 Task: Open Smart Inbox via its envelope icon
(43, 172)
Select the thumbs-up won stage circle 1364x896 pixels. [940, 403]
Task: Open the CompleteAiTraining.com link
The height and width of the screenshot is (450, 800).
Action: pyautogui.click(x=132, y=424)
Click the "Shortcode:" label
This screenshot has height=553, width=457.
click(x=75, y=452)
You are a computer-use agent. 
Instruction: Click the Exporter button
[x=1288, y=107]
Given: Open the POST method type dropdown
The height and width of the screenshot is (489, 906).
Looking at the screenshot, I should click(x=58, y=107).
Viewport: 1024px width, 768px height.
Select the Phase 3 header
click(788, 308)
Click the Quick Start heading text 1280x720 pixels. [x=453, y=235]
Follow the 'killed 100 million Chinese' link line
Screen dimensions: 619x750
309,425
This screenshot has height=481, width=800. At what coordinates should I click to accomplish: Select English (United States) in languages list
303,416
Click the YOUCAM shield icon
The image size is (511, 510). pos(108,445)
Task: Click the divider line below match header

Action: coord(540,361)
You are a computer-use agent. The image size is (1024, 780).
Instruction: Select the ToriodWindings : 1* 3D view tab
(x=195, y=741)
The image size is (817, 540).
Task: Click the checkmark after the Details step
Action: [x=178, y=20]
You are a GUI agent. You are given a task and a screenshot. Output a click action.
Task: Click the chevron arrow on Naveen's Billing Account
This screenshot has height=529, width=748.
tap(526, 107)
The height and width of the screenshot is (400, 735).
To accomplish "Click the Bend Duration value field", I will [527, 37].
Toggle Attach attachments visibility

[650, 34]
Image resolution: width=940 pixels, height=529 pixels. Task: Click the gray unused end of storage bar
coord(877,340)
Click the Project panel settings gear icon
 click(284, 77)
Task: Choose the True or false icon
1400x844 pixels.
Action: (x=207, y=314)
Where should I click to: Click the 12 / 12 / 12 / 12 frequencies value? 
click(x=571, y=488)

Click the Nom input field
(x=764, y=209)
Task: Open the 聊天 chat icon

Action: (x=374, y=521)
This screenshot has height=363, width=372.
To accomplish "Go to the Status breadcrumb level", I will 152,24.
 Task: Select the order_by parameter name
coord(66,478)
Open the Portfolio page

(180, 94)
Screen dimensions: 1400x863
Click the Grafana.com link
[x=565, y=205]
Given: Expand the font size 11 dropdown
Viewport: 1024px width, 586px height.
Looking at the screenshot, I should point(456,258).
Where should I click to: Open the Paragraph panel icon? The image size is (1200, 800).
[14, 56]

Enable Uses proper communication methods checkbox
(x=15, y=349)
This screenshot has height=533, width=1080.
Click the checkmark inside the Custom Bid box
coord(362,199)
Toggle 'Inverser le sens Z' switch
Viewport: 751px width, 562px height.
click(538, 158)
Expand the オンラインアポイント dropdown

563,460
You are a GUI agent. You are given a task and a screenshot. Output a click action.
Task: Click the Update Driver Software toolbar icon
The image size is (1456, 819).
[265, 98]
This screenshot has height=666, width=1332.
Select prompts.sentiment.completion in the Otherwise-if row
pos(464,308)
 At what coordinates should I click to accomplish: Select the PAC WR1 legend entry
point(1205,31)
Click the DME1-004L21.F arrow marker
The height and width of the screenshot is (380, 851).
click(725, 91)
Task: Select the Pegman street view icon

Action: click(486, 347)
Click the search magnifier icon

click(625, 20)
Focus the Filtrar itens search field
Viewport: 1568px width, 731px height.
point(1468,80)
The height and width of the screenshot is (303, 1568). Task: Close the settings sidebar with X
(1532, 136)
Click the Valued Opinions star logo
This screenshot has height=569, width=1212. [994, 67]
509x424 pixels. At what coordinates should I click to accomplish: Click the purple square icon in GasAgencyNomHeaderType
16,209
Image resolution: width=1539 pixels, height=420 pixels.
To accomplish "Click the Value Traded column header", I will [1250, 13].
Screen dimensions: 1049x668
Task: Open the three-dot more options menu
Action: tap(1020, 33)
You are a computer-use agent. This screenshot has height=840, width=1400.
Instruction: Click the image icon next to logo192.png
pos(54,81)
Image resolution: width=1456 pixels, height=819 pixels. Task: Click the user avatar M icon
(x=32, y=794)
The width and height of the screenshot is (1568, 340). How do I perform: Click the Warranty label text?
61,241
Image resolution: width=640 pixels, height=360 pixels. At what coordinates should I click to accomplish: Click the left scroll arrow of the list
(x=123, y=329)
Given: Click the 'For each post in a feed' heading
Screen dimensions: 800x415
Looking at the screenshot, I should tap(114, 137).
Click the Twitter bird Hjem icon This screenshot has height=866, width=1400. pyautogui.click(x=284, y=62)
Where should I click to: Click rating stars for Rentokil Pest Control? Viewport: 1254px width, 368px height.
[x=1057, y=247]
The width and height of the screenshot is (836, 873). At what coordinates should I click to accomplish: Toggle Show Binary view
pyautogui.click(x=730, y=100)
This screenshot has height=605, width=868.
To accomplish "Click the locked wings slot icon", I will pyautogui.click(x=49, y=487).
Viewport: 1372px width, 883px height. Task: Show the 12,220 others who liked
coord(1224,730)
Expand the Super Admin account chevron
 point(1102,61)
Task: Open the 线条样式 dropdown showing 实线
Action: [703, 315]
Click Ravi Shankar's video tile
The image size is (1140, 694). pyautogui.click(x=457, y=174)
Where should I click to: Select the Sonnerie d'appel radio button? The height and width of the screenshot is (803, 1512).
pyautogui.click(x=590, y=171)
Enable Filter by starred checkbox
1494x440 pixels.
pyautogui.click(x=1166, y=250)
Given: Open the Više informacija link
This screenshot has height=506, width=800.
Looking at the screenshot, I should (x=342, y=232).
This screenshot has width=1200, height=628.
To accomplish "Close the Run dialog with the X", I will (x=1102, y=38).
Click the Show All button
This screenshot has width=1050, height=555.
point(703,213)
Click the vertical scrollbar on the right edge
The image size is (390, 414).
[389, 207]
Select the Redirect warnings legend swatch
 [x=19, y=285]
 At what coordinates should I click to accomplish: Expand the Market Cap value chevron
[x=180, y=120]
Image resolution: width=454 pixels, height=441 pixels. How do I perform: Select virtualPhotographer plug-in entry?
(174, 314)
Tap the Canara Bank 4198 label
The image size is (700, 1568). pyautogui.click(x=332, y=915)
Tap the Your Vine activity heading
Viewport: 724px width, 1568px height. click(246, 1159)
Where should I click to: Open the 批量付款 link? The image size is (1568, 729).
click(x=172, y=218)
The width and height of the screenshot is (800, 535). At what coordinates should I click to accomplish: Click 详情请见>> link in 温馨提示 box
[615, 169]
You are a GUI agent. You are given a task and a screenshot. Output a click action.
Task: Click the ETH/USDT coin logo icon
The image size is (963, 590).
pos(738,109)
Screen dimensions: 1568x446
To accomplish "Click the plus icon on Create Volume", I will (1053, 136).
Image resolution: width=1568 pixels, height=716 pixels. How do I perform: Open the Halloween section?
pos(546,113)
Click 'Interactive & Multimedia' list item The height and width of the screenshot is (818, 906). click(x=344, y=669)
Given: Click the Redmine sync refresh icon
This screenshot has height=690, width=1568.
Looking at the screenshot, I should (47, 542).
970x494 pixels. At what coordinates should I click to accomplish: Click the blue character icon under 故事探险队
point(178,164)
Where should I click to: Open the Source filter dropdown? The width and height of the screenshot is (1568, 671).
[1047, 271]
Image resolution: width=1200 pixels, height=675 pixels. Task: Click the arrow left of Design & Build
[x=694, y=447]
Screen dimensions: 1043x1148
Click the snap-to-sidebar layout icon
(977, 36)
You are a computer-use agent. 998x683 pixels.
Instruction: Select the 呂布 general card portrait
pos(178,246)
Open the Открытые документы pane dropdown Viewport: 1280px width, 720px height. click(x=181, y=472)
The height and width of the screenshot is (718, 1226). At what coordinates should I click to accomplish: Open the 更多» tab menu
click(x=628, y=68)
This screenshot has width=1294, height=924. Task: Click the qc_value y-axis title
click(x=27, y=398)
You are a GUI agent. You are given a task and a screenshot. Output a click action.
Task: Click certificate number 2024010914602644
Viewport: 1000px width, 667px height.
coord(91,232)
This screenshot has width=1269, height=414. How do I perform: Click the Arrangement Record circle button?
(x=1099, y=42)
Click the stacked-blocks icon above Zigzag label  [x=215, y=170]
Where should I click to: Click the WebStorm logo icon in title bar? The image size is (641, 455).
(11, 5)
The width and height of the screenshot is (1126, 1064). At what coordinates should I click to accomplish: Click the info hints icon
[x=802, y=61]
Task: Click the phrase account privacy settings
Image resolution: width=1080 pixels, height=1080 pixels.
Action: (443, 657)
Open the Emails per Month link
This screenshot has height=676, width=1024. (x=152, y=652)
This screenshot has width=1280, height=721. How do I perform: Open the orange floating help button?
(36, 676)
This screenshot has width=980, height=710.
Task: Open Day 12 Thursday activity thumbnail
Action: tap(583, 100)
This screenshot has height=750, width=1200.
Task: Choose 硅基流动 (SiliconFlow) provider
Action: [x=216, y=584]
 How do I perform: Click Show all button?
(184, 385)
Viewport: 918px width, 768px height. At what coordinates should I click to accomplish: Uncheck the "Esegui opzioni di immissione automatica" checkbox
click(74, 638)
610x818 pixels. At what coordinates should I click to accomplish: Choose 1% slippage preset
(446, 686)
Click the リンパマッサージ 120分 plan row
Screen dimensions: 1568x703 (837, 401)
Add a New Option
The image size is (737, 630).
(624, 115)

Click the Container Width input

☆ ☆ ☆ ☆ ☆ ☆ ☆

→ **Action item**: Where the line with "You are a computer-use agent. The" ends, your copy should end too; please return exactly the lines from the first line of the data through it.

→ **Result**:
 Task: Open Smart Inbox via its envelope icon
(43, 172)
Select the thumbs-up won stage circle 1364x896 pixels. [940, 403]
Task: Open the CompleteAiTraining.com link
The height and width of the screenshot is (450, 800).
Action: pyautogui.click(x=132, y=424)
Click the "Shortcode:" label
This screenshot has height=553, width=457.
click(x=75, y=452)
You are a computer-use agent. 
Instruction: Click the Exporter button
[x=1288, y=107]
Given: Open the POST method type dropdown
The height and width of the screenshot is (489, 906).
Looking at the screenshot, I should click(x=58, y=107).
Viewport: 1024px width, 768px height.
Select the Phase 3 header
click(788, 308)
Click the Quick Start heading text 1280x720 pixels. [x=453, y=235]
Follow the 'killed 100 million Chinese' link line
Screen dimensions: 619x750
309,425
This screenshot has height=481, width=800. At what coordinates should I click to accomplish: Select English (United States) in languages list
303,416
Click the YOUCAM shield icon
The image size is (511, 510). pos(108,445)
Task: Click the divider line below match header

Action: coord(540,361)
You are a computer-use agent. The image size is (1024, 780).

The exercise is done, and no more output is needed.